▶ **Stated exercise**
Pick out and copy each line in the rows below that contains the word "after". Case counts.

▶ **Exercise material**
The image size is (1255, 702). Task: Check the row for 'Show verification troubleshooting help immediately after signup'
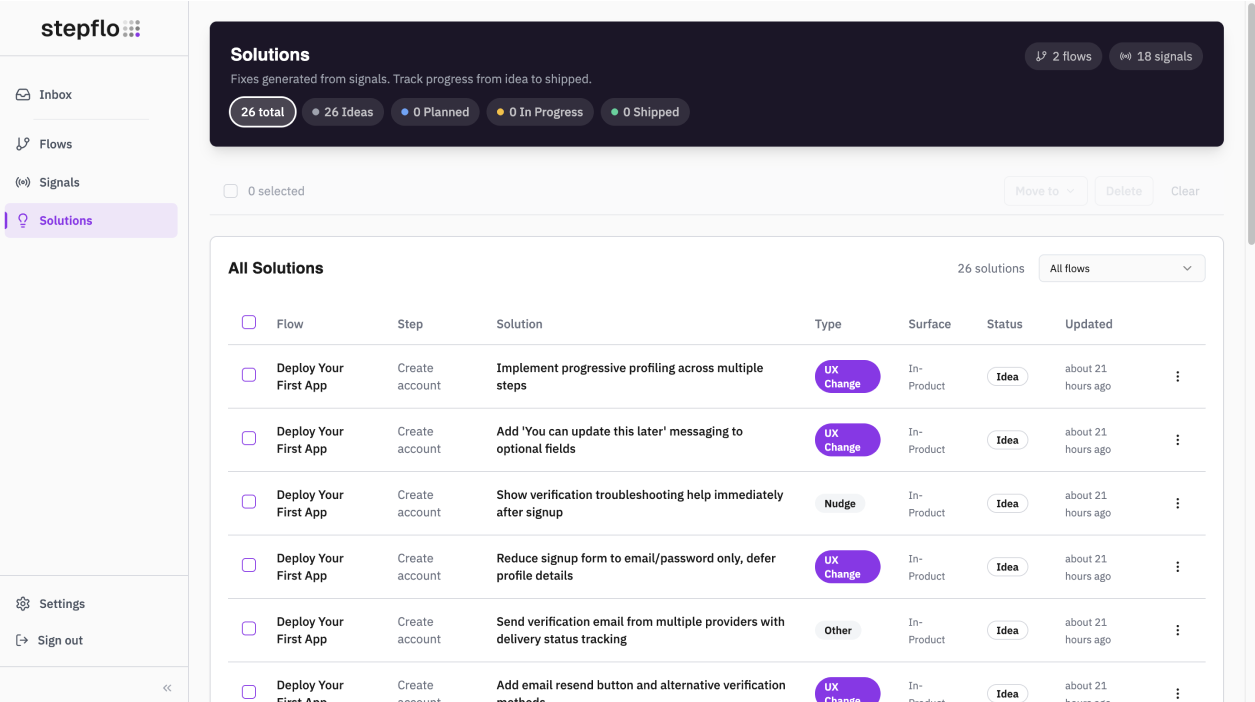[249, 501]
---
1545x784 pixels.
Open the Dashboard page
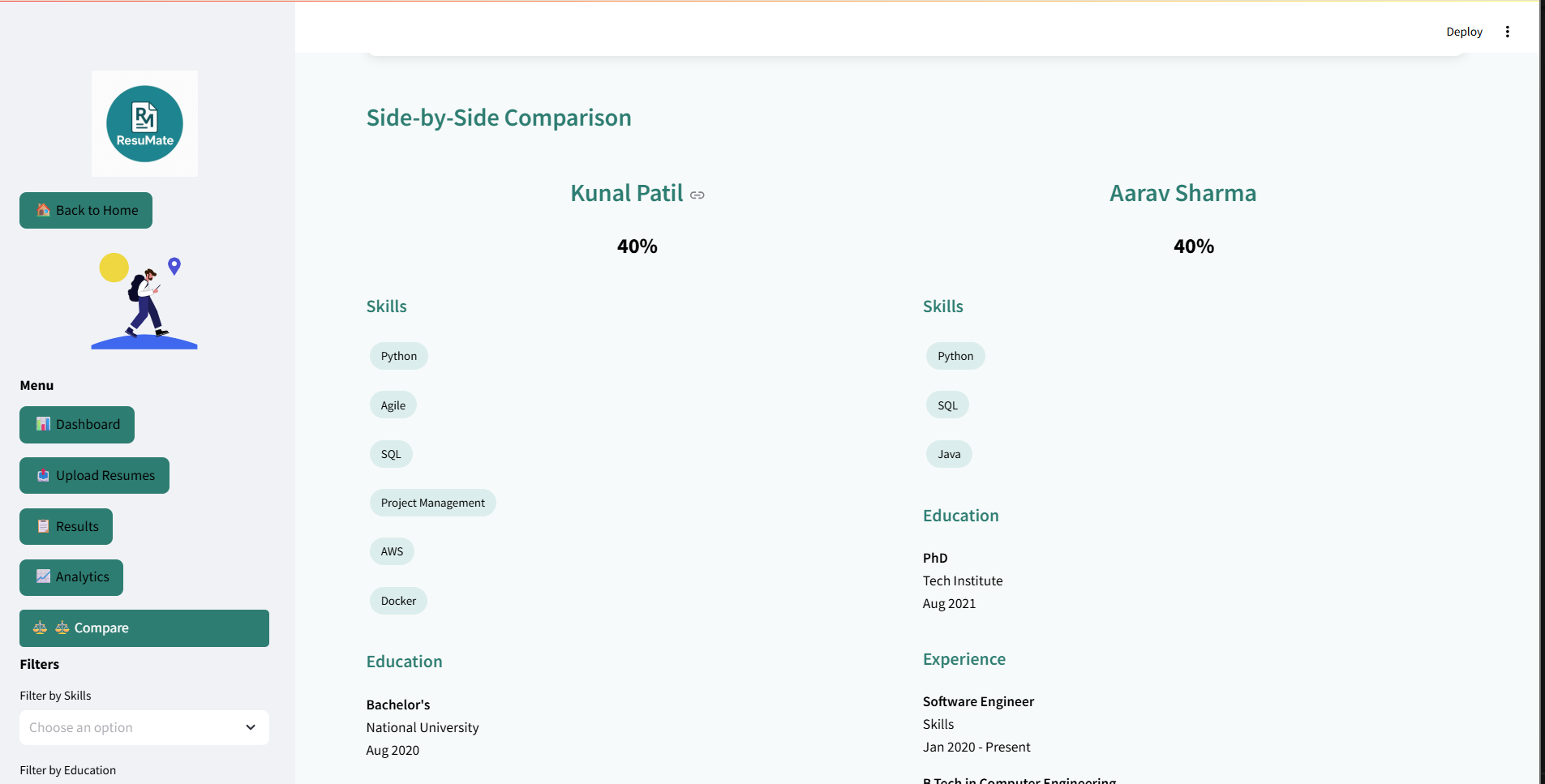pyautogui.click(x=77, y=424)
---
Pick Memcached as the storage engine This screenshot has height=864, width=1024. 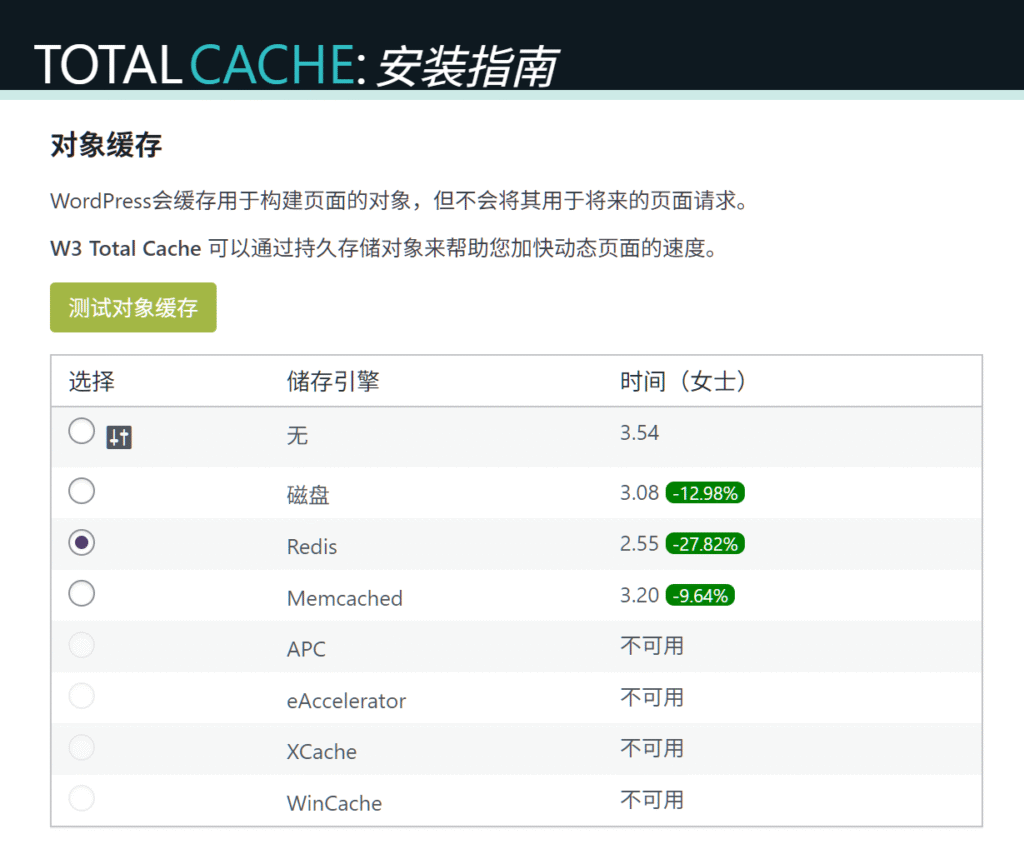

▶ **Response below**
The image size is (1255, 702). Task: Check the row for 'Show verification troubleshooting help immediately after signup'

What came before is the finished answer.